▸ Goal
Express the items from the line with "Task: Click the Coverage weight slider handle" to the line with "Action: (762, 315)" as a two-column CSV with the columns task and answer, one row per item, putting each text and its answer in a single quoted field with line breaks replaced by spaces.

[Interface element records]
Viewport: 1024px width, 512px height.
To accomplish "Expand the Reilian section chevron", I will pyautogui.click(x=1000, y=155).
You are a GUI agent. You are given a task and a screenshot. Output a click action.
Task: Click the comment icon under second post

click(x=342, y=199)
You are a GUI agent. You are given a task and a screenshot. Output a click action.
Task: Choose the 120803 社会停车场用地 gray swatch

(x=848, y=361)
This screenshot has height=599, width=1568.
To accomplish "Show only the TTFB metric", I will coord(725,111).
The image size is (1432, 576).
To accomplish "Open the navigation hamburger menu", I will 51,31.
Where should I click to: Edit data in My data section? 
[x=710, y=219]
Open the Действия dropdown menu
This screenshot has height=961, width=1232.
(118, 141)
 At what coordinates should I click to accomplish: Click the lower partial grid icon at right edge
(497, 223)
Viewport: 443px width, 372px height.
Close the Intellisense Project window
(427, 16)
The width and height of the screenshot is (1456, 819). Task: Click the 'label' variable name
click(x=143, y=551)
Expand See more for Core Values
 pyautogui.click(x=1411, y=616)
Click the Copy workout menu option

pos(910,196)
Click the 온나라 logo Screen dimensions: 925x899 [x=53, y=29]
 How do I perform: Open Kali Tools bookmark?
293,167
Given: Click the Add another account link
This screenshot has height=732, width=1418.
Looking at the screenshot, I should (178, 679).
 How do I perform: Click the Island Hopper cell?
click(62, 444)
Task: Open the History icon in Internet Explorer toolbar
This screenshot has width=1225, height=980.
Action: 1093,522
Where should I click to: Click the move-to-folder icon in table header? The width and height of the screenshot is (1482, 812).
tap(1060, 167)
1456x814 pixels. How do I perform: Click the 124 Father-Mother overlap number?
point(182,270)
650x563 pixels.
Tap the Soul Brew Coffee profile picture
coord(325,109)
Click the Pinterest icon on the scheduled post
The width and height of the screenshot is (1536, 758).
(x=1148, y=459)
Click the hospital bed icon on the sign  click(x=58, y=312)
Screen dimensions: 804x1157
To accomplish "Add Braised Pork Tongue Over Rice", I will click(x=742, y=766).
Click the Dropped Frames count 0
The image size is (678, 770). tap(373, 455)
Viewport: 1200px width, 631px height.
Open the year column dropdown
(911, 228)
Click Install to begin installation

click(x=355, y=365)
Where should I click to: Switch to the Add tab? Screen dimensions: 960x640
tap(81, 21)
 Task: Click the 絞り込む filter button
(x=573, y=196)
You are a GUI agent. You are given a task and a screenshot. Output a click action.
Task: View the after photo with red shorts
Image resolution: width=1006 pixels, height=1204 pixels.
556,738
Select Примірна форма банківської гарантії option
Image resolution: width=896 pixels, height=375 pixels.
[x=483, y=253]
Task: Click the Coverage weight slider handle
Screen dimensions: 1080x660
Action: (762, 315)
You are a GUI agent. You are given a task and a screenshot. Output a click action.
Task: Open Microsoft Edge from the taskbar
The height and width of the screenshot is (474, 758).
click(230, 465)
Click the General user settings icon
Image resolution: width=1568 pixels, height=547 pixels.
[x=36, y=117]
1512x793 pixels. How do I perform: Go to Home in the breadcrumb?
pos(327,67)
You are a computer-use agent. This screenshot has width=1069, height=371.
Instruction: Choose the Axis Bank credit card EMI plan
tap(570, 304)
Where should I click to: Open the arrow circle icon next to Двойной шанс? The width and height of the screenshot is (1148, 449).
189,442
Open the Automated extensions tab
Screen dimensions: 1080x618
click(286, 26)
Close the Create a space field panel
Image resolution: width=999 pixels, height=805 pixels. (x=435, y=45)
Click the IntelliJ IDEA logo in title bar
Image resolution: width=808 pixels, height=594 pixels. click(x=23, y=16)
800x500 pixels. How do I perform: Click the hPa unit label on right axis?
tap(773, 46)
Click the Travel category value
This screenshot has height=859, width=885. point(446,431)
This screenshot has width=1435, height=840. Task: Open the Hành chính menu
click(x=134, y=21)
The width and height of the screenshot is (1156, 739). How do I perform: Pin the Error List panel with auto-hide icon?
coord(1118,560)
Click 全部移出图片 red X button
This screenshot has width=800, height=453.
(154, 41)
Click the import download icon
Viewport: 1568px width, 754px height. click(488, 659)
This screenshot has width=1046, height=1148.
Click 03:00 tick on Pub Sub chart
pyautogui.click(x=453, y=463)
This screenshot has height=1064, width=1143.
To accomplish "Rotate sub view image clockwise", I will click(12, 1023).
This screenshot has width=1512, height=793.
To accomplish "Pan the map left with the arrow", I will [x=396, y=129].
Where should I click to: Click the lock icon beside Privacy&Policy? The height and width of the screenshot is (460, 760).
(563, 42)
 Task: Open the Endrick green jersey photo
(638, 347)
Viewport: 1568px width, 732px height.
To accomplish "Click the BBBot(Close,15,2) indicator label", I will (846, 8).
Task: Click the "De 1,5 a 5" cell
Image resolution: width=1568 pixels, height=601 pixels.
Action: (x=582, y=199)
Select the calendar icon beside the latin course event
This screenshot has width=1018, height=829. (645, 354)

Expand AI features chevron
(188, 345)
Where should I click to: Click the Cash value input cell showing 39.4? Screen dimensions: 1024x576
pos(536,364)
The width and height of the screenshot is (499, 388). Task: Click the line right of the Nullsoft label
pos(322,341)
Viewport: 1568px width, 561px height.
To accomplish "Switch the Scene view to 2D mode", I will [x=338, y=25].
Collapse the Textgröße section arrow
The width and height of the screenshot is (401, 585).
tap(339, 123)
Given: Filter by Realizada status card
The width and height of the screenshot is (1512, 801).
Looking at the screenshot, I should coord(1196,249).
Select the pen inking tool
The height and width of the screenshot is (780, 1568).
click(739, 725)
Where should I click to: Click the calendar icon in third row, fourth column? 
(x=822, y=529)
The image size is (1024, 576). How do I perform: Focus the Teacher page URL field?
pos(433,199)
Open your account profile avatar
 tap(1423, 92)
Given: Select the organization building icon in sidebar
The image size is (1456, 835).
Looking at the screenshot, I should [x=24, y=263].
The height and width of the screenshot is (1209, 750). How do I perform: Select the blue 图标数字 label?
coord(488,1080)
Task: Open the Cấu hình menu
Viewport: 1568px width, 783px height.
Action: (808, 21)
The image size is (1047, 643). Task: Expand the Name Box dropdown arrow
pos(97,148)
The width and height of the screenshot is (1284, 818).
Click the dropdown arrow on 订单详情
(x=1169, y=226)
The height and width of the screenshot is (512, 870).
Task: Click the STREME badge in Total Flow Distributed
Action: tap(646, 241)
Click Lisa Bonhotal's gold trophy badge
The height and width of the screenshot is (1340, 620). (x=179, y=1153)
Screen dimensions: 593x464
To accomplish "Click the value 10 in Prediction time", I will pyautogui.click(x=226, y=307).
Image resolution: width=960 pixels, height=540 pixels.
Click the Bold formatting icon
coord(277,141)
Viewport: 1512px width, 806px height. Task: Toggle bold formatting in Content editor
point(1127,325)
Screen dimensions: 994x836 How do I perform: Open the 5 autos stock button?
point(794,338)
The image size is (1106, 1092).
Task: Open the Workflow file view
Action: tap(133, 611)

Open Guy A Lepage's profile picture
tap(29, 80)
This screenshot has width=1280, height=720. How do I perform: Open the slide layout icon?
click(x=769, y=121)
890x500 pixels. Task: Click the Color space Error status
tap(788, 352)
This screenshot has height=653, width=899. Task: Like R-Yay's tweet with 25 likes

▸ Written response
task,answer
"Task: Click the Coverage weight slider handle Screen dimensions: 1080x660","Action: (762, 315)"